I saw a thread lately about someone making a shelf for the remotes and would like to have something that looks much nicer, but I know I will never build one. If someone is actually making a nice shelf, please post a drawing in the files section.
 
john said:
I saw a thread lately about someone making a shelf for the remotes and would like to have something that looks much nicer, but I know I will never build one. If someone is actually making a nice shelf, please post a drawing in the files section.
John,
That was me. Design done and on graph paper. Pick up sheet metal Mon or so and then cut and bend Mod from there.
I'll post it when I get done.
TIM
 
i keep a paver on top pf the bandera. been there for years.. just for the thermometers.

run the wire doen the chimney, closing the door compresses the wire and after enough times it beocmes frayed and stops working.

I like sticking the probe thru a corner or "bad" tip on the meat..or a piece of fat..... Just keep it away from a grate. Also, beware of the "heat shadows" that are above and below the meat.. Get the probe in an area of circulation around the meat.
 
It is going to be so nice being able to stretch out on the hamock with a beer and still be able to know what is going on inside the smoker.

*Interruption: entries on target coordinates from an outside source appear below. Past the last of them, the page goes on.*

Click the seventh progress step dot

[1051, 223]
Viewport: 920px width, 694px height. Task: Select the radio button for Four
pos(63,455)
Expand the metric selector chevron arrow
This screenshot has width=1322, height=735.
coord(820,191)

Hell I may even chase the ole lady around, as long as the thermometer receiver is in site.. :twisted:
 
markbet said:
Hell I may even chase the ole lady around, as long as the thermometer receiver is in site.. :twisted:

Chase away! That is what the alarm is for in the base station.
 
john said:
markbet said:
Hell I may even chase the ole lady around, as long as the thermometer receiver is in site.. :twisted:

Chase away! That is what the alarm is for in the base station.

John....since you mentioned about the alarm on the base, that brings up another question, I see that it has a warning for high and low temps. I know what my high should be, what is a good setting for low. I think my high will be my cooking temp (250*) and my low.....five or ten degrees below my target temp?
 
My base station only alarms me on one of the two settings. So I can only set the alarm for a high setting or a low setting not both. I don't know if they improved on this or not.

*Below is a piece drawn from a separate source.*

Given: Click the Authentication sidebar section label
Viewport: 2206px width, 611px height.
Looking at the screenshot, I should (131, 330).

So during a long smoke I set the alarm on the low side 5 or 10 degrees below my target running temp which allows me to put the beers down, go out to the smoker and add more wood. Then towards the end when I am concerned out the meat temp I switch it to high and wait for it to go off and set the beers down.
 
john said:
My base station only alarms me on one of the two settings. So I can only set the alarm for a high setting or a low setting not both. I don't know if they improved on this or not.

So during a long smoke I set the alarm on the low side 5 or 10 degrees below my target running temp which allows me to put the beers down, go out to the smoker and add more wood. Then towards the end when I am concerned out the meat temp I switch it to high and wait for it to go off and set the beers down.

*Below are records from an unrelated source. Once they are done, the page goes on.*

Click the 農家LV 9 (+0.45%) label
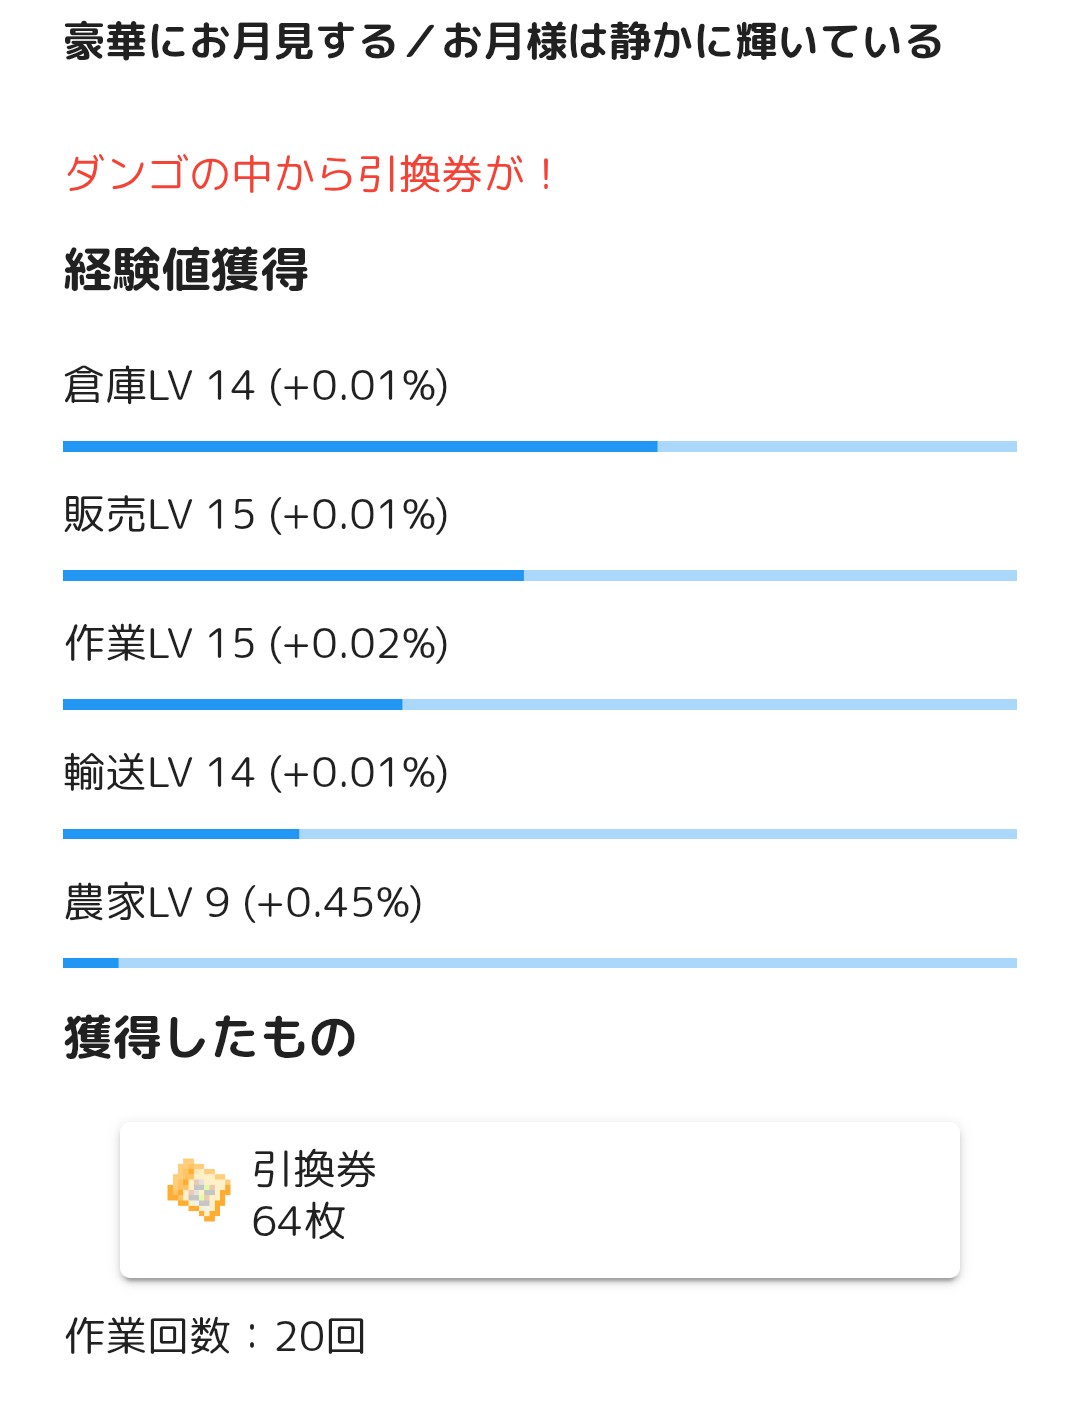 (x=243, y=902)
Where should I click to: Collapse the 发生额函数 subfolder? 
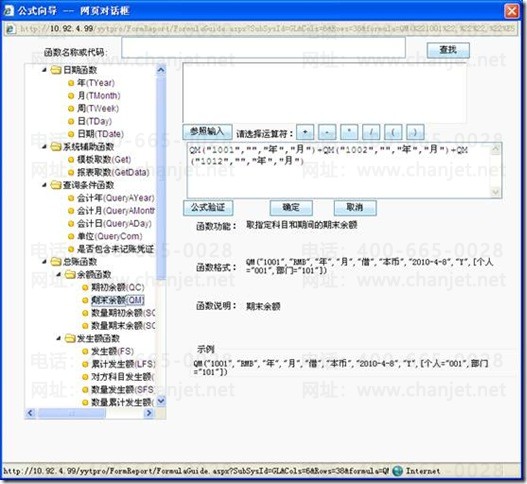coord(58,338)
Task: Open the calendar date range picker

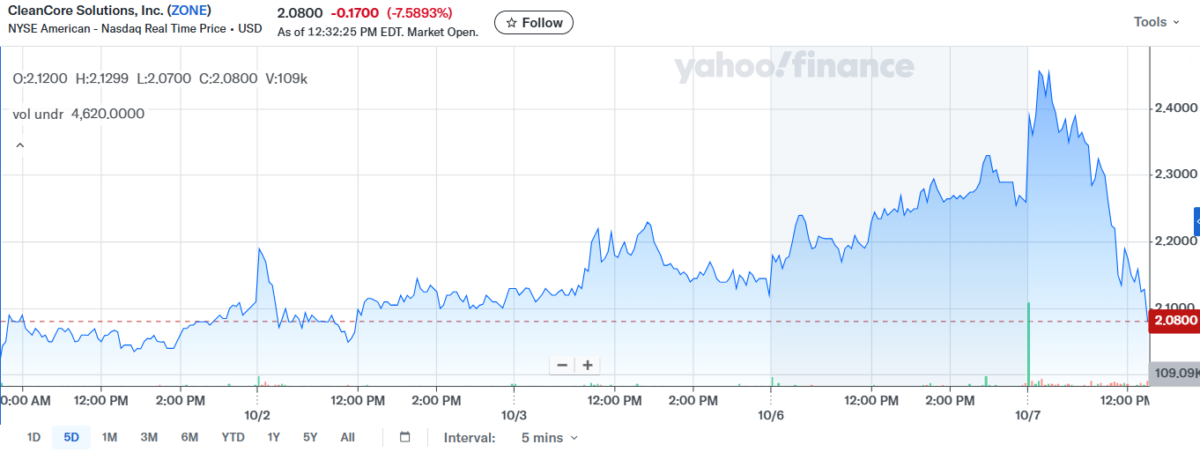Action: pos(405,437)
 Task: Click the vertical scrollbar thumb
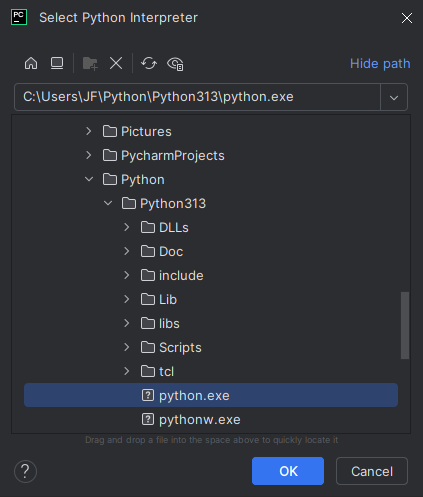[405, 325]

You are right John, I went to Nu-Temps website, and I can only set it on one or the other, high or low.
 
markbet said:
You are right John, I went to Nu-Temps website, and I can only set it on one or the other, high or low.

Good that means yours is not better then mine! :lol:
 
After long thoughtful consideration, I finally went with the Maverick remote thermometer over the Nu-Temp because a high and a low warning can be set for the smoker's temperature.
Mike
 
I used my new Nu-Temp thermometer's over the weekend, they were fantastic. I new exactly what was going on in the smoker. It helped me keep total control of my heat. I could not believe how much my door thermometer was off, almost 50*, and the end result was some very good BBQ. The Nu-Temp is worth every penny in my opinion.